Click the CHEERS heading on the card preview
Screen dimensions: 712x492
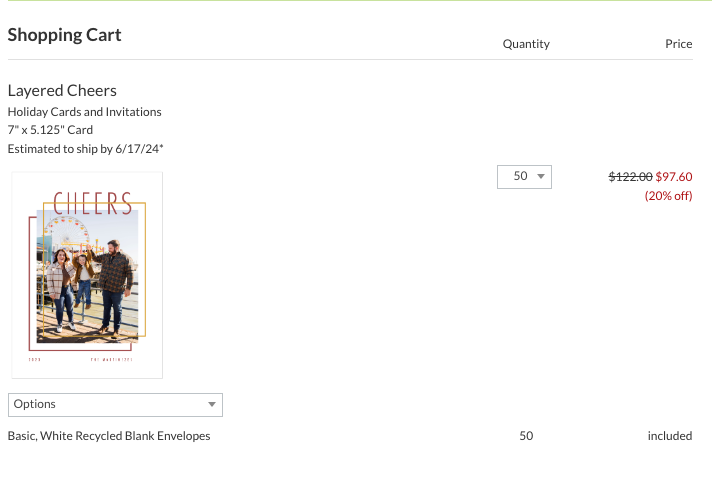[x=93, y=203]
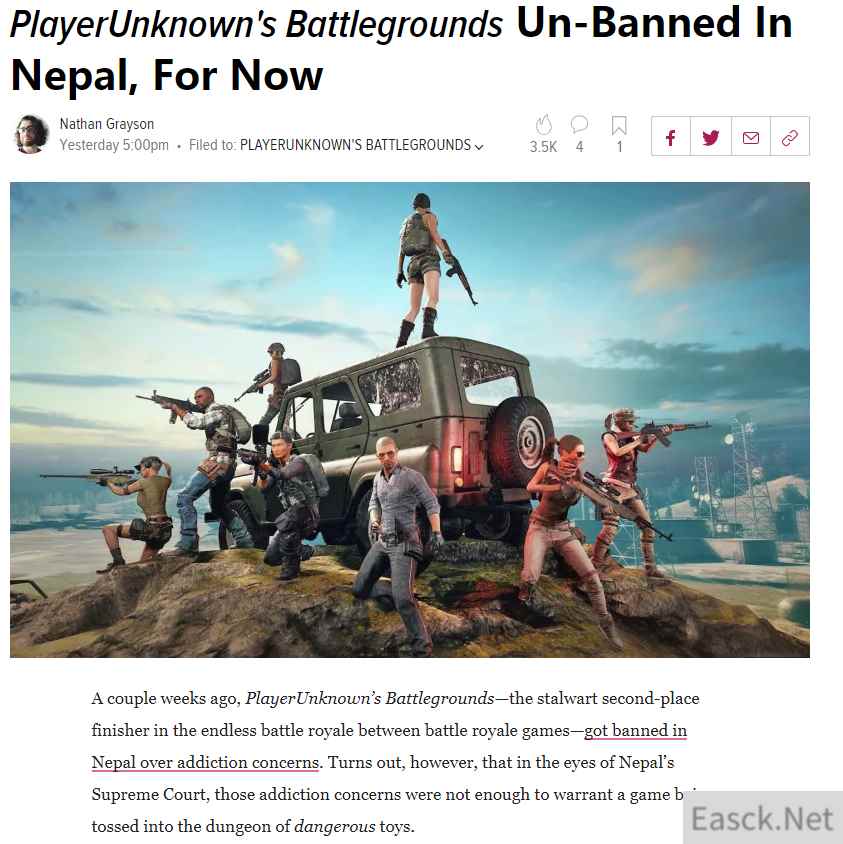Share the article on Facebook
The image size is (843, 844).
[671, 137]
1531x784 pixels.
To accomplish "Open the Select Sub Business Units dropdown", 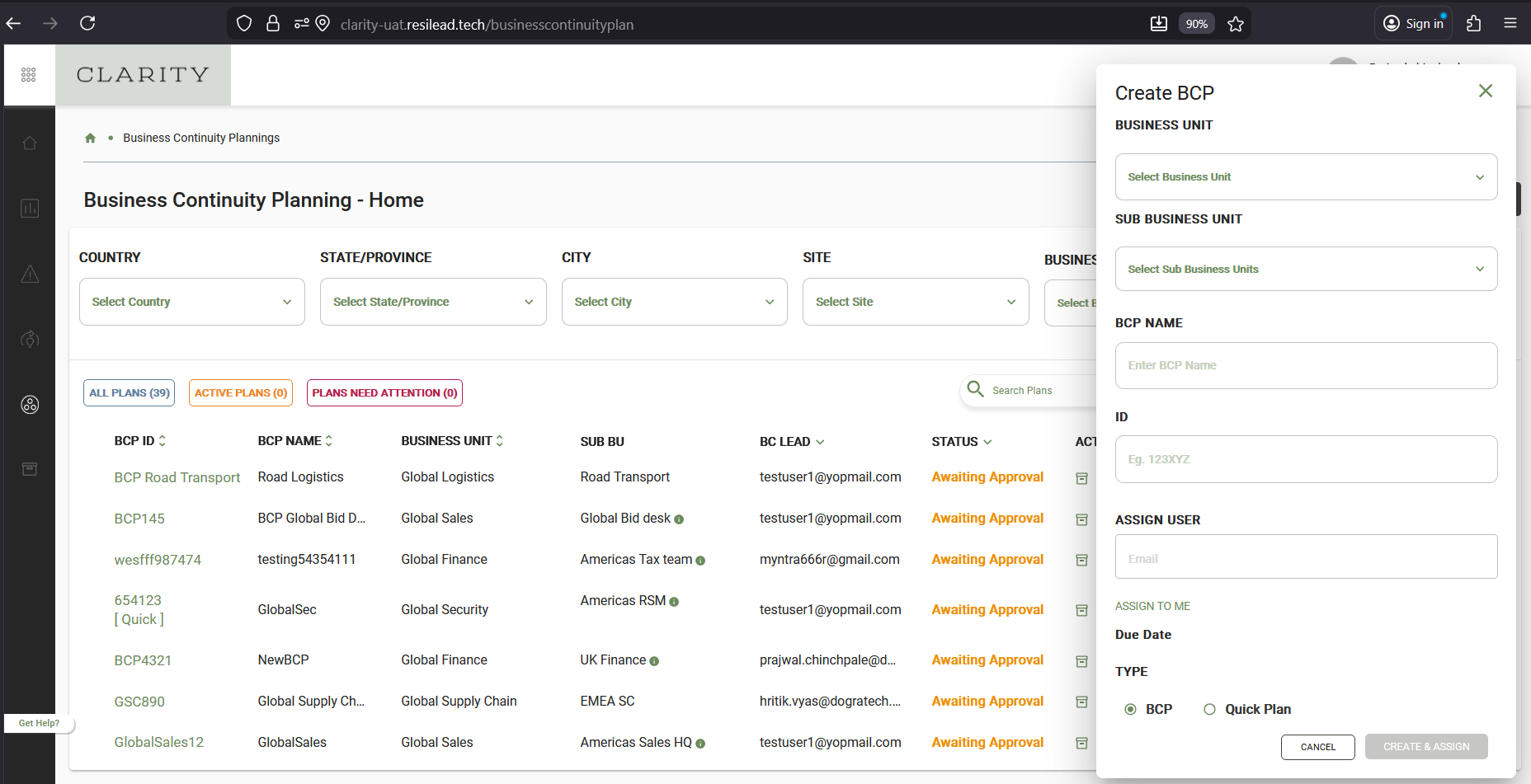I will click(1306, 269).
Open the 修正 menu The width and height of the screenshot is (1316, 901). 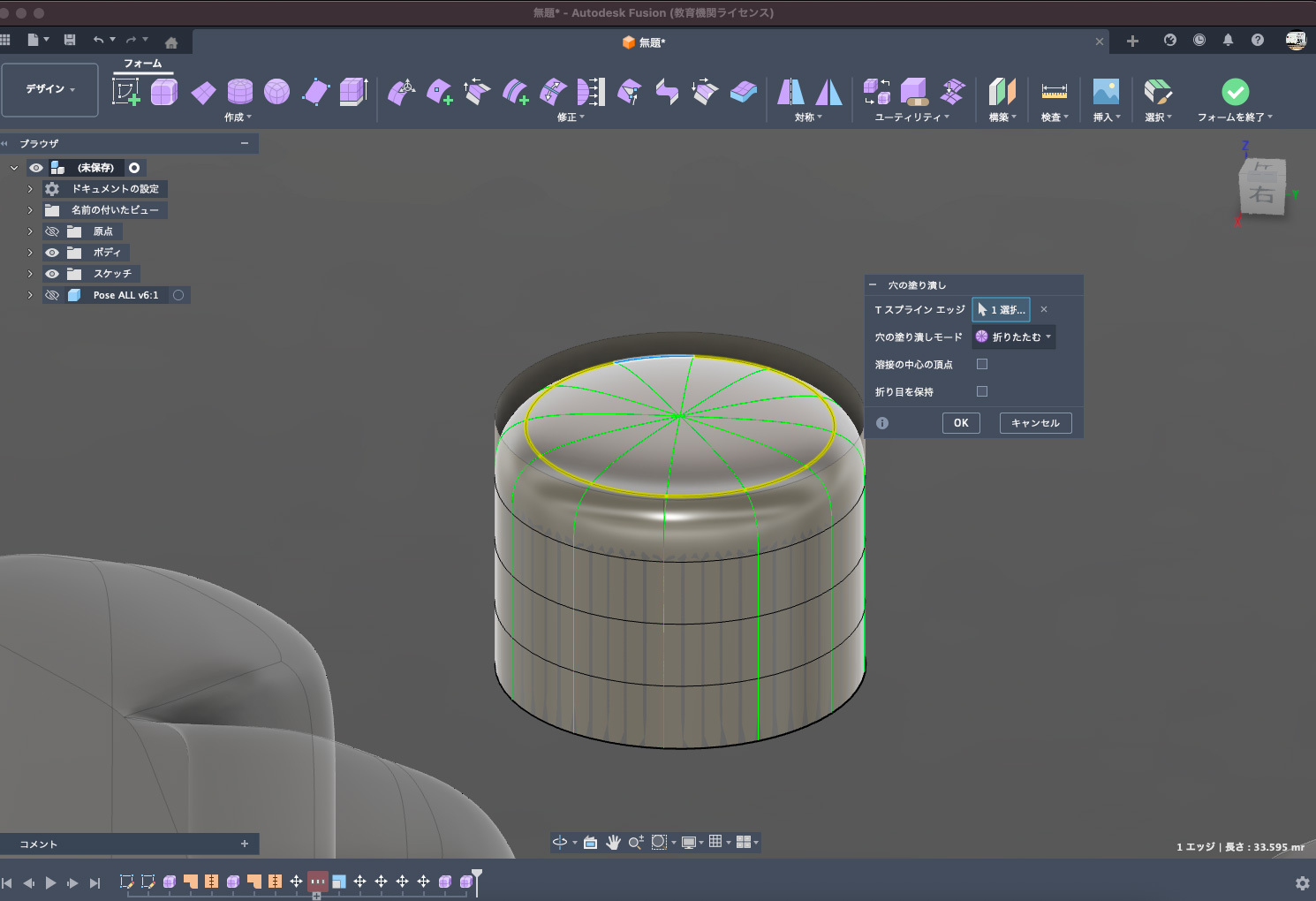pos(571,117)
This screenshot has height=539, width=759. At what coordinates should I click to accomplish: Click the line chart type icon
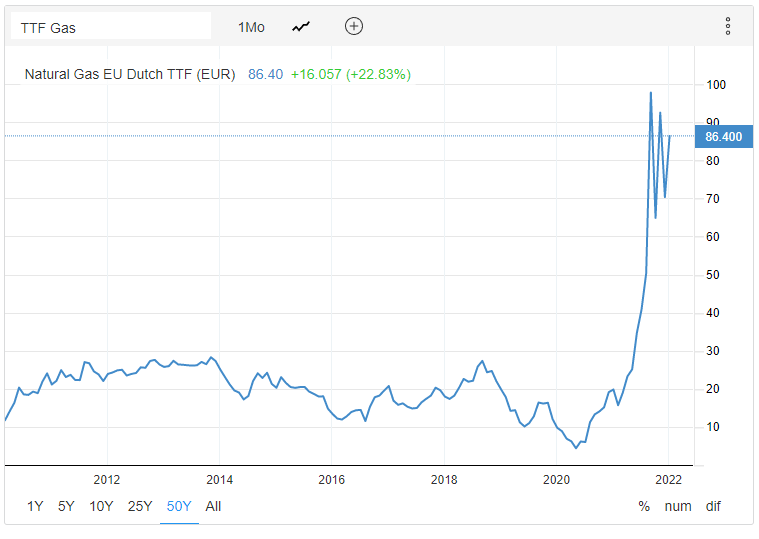click(x=301, y=27)
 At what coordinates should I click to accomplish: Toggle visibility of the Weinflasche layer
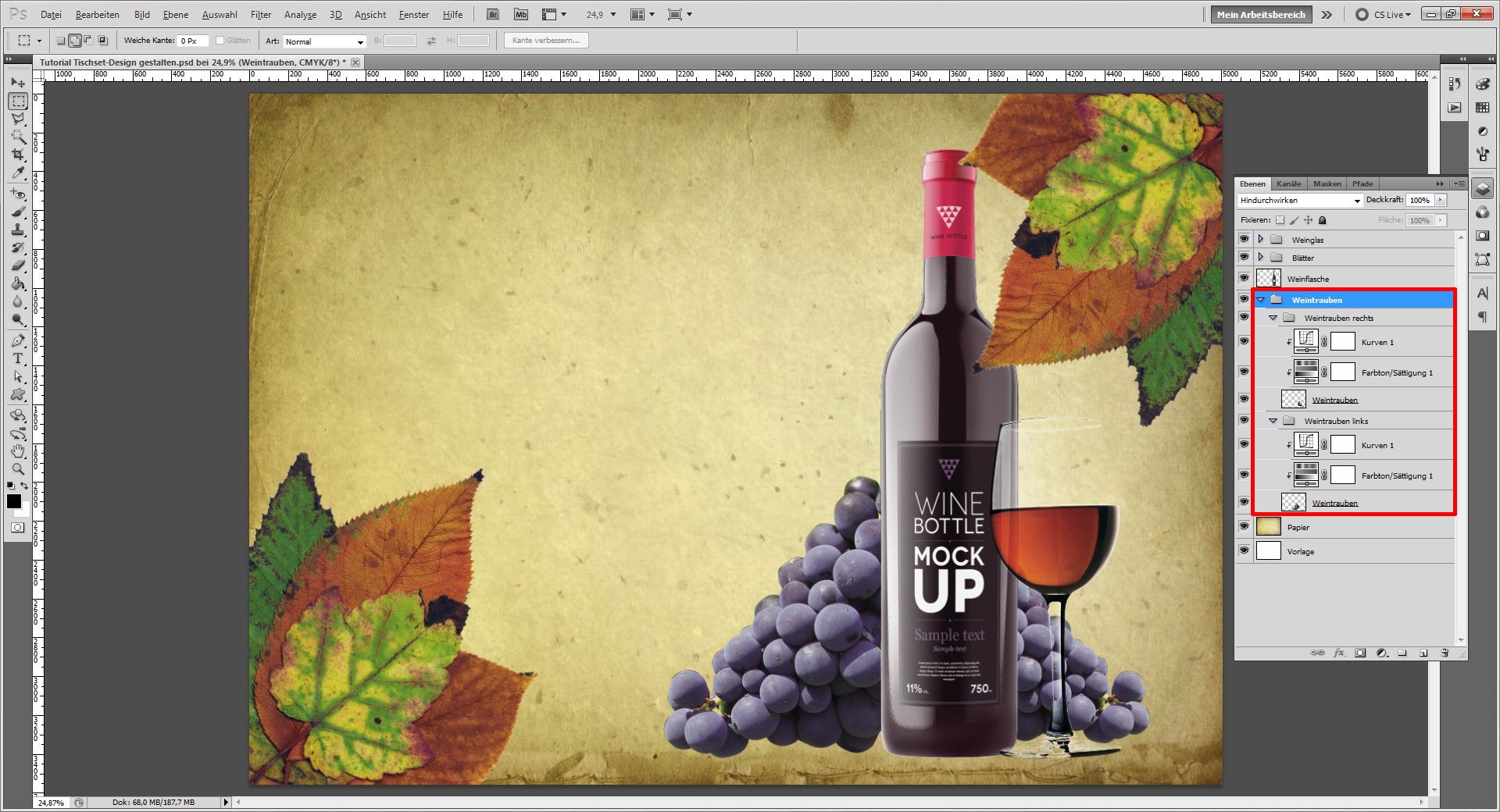pos(1244,278)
★ ★ ★ ★ ★
TASK BRIEF — Leave every picture out and copy precisely the lines from the one containing "This screenshot has" through the last line of the data above, both ends included.

RESPONSE FOR THIS EXERCISE —
This screenshot has height=539, width=759. At what coordinates should I click to accomplish: Click the line chart type icon
click(x=301, y=27)
 At what coordinates should I click to accomplish: Toggle visibility of the Weinflasche layer
pos(1244,278)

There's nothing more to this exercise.